Much has been made of Taupin’s ability to craft an exquisite ballad for John. Rumor has it that “Tiny Dancer” and “Your Song” were the two submissions Taupin sent to John’s management to become his permanent songwriter. But “Mona Lisas and Mad Hatters” stands alone as Taupin’s ballad, the song of a defeated writer, unable to write a hit without the help of a man who would always get the credit for the deed.

It is simultaneously a love note to Elton, and a Dear John letter. Taupin knows he would never be famous without John, even though he hates him for being one of those Mad Hatters getting onto the subway late at night, greeting their friends and forgetting the world. This illusion of happiness was never Taupin’s gift—the women who chided him for leaving the farm in “Honky Cat” raised him to be honest, and Honky Chateau is the merciless honesty of a tired writer.

If that wasn’t enough, to write the embittered love/hate song to John and make him actually sing it, Taupin sticks a knife so far into John’s private persona that most casual fans never knew the wound was there. “Hercules,” about falling in love with a girl who loves a cat, is an overlooked track in the grand career of  John. But the unforgettable part of “Hercules” is the bridge, in which Taupin, who knew John was gay long before the writing of Honky Chateau, makes him sing “I like women,” effectively betraying his own sexuality and furthering a myth that, if discovered to be false, would’ve hampered John’s career severely.

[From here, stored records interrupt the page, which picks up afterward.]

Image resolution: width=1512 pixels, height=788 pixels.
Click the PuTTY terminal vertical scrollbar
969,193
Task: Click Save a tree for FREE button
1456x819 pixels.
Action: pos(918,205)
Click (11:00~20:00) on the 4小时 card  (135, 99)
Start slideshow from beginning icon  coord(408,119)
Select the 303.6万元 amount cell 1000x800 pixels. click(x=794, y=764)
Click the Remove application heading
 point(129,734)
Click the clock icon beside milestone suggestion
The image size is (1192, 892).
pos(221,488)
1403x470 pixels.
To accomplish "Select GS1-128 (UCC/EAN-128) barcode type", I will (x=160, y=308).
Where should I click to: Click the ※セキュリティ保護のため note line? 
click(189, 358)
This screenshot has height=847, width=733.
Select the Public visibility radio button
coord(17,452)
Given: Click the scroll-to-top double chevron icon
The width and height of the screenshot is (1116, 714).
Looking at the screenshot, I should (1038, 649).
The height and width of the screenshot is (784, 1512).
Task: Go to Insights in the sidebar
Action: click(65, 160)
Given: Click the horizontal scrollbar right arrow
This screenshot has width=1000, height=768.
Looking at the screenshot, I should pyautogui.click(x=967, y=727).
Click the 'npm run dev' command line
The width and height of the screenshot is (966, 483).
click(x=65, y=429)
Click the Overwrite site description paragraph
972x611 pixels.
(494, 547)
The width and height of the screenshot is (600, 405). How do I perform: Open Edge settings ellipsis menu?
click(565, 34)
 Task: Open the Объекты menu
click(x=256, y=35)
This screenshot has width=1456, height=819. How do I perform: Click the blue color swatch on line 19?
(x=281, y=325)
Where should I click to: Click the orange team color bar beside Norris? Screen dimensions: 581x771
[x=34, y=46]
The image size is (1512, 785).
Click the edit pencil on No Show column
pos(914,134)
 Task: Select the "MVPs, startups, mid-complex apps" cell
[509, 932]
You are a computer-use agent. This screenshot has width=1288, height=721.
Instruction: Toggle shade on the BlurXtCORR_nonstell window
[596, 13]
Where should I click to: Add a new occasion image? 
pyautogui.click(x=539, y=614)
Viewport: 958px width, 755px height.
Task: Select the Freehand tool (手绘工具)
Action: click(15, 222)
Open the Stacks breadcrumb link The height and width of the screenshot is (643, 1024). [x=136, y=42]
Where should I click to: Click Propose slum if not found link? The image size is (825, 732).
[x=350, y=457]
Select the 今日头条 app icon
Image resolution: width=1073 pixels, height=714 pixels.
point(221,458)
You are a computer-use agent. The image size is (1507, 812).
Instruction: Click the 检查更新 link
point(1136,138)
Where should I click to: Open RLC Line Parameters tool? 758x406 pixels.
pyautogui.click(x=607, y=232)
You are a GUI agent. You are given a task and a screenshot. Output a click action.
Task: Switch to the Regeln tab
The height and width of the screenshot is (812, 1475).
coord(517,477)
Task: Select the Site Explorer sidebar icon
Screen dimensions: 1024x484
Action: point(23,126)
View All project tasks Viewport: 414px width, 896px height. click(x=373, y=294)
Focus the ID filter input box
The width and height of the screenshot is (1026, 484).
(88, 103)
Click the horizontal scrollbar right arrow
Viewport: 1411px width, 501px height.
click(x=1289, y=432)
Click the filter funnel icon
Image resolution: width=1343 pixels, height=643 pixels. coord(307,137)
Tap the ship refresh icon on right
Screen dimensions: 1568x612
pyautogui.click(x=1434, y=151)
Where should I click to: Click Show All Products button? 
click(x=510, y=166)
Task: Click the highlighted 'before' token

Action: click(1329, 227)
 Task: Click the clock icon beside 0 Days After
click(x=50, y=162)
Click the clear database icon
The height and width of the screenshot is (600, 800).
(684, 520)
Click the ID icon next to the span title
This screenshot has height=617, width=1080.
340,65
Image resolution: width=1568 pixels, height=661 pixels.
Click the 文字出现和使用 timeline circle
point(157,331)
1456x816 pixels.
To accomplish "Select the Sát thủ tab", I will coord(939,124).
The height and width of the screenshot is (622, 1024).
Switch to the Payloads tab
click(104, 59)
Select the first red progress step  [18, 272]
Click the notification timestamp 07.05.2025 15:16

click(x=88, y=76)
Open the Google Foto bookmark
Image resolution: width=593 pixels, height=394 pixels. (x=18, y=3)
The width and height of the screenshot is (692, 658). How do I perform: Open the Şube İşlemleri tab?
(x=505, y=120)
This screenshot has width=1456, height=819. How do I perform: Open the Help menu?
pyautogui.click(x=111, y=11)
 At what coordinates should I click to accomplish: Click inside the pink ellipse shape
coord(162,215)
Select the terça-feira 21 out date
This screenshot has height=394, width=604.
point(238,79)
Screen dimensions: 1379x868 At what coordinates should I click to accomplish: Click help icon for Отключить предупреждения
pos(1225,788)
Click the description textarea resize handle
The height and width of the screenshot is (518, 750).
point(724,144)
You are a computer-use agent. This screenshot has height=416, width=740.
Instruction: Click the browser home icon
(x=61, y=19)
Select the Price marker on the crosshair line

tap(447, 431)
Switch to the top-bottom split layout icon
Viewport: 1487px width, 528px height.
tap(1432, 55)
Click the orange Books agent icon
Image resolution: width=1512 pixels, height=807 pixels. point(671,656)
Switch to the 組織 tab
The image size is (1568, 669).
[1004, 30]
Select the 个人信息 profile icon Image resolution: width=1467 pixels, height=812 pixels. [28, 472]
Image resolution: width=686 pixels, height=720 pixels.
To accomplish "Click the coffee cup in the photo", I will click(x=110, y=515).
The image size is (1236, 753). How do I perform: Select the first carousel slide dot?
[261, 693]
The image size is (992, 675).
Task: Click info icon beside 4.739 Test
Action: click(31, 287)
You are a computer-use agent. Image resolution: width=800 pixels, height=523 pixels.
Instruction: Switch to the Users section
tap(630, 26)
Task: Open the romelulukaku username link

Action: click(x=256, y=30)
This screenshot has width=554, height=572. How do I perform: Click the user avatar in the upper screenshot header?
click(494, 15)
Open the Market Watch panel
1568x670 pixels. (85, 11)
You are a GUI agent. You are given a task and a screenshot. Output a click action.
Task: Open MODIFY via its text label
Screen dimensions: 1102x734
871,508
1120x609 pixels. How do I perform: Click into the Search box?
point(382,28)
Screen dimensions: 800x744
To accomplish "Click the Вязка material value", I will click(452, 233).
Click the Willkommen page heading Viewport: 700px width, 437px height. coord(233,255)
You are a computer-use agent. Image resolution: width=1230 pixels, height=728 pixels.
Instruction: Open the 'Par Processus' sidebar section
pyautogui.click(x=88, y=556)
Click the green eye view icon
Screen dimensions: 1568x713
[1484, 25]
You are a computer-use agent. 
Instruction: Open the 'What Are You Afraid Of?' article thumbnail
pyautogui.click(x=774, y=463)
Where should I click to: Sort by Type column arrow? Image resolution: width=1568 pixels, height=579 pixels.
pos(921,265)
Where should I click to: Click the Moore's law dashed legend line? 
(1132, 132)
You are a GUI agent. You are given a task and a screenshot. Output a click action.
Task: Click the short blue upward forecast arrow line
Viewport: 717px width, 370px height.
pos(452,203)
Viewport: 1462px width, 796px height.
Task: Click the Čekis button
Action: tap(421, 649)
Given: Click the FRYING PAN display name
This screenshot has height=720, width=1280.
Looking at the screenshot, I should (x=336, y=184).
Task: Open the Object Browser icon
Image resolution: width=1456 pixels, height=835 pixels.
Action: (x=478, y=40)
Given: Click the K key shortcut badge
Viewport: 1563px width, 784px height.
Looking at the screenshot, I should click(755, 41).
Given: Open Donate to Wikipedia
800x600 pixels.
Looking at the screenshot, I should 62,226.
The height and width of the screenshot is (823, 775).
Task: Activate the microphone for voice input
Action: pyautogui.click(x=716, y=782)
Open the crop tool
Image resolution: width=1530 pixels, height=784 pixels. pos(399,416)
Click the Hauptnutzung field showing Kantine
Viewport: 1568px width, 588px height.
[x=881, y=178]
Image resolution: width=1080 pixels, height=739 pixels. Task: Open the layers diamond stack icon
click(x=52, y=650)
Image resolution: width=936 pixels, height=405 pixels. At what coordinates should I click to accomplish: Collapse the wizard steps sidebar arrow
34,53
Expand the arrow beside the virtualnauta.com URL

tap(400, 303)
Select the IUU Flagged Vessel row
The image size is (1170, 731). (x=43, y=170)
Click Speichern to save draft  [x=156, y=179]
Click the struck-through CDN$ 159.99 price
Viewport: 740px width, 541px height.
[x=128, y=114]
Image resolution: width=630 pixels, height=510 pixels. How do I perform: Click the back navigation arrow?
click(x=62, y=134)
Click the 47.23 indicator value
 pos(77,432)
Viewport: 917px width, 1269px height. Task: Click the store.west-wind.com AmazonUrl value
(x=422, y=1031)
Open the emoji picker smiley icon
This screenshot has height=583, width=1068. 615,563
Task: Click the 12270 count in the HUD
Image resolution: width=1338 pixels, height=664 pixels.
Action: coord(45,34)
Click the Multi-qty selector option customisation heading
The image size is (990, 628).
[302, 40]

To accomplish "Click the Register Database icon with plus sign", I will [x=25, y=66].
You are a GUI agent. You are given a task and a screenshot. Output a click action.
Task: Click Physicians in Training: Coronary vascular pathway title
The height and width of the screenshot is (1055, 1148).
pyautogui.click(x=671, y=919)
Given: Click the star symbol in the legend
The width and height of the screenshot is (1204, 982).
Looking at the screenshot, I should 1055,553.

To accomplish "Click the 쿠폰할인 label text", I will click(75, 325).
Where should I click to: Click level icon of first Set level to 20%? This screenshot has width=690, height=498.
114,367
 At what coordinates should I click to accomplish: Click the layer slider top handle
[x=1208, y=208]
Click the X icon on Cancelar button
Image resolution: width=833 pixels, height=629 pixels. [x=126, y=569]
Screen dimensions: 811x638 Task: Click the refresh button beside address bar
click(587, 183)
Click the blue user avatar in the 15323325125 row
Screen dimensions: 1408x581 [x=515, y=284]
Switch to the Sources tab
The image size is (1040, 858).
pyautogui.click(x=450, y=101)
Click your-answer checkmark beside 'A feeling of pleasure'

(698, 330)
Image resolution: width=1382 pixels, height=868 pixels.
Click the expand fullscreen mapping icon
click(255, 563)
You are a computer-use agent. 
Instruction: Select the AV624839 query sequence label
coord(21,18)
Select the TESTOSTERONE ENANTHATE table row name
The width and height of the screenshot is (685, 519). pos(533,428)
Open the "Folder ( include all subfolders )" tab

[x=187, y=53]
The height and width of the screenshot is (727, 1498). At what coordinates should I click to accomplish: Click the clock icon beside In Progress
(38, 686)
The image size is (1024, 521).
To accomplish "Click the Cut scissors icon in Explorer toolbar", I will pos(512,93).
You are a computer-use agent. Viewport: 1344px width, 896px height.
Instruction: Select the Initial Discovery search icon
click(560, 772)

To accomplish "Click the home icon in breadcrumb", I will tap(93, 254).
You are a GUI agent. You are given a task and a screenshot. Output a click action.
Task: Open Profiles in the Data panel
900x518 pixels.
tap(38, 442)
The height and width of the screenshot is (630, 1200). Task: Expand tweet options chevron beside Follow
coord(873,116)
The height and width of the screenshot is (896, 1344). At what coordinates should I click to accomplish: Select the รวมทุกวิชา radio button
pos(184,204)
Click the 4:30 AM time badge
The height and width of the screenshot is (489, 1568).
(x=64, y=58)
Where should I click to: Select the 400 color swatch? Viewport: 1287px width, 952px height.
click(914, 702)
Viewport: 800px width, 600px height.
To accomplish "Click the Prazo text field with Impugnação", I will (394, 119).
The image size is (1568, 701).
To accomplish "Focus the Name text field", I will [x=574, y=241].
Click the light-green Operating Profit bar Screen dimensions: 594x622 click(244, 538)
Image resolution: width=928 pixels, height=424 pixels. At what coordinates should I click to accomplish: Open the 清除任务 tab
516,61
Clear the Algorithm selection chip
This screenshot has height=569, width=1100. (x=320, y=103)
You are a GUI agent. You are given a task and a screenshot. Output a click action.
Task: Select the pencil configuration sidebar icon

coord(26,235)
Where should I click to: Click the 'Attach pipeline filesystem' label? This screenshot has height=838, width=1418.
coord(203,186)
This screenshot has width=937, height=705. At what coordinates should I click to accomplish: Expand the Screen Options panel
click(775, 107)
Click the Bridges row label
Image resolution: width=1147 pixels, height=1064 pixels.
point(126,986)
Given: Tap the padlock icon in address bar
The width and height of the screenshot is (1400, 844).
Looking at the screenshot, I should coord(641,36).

The power of Honky Chateau, in comparison to a happy John/Taupin combination on Madman Across The Water or the duo’s breakup album Captain Fantastic, is its simple contradictions. John knew Taupin wrote the songs that he could sing best.  Taupin knew John would make him rich beyond his wildest dreams, but he hated John, if only for the brief moment in which he wrote Honky Chateau. Taupin became the reclusive, utterly unknown songwriter and genius overshadowed by John’s star power.

The greatest trick the devil performed was convincing the world he didn’t exist. The greatest song John ever played was the one that convinced everyone that Taupin didn’t exist. And, as anyone who’s ever listened to Honky Chateau knows, Taupin was the man who helped John bring that trick to life.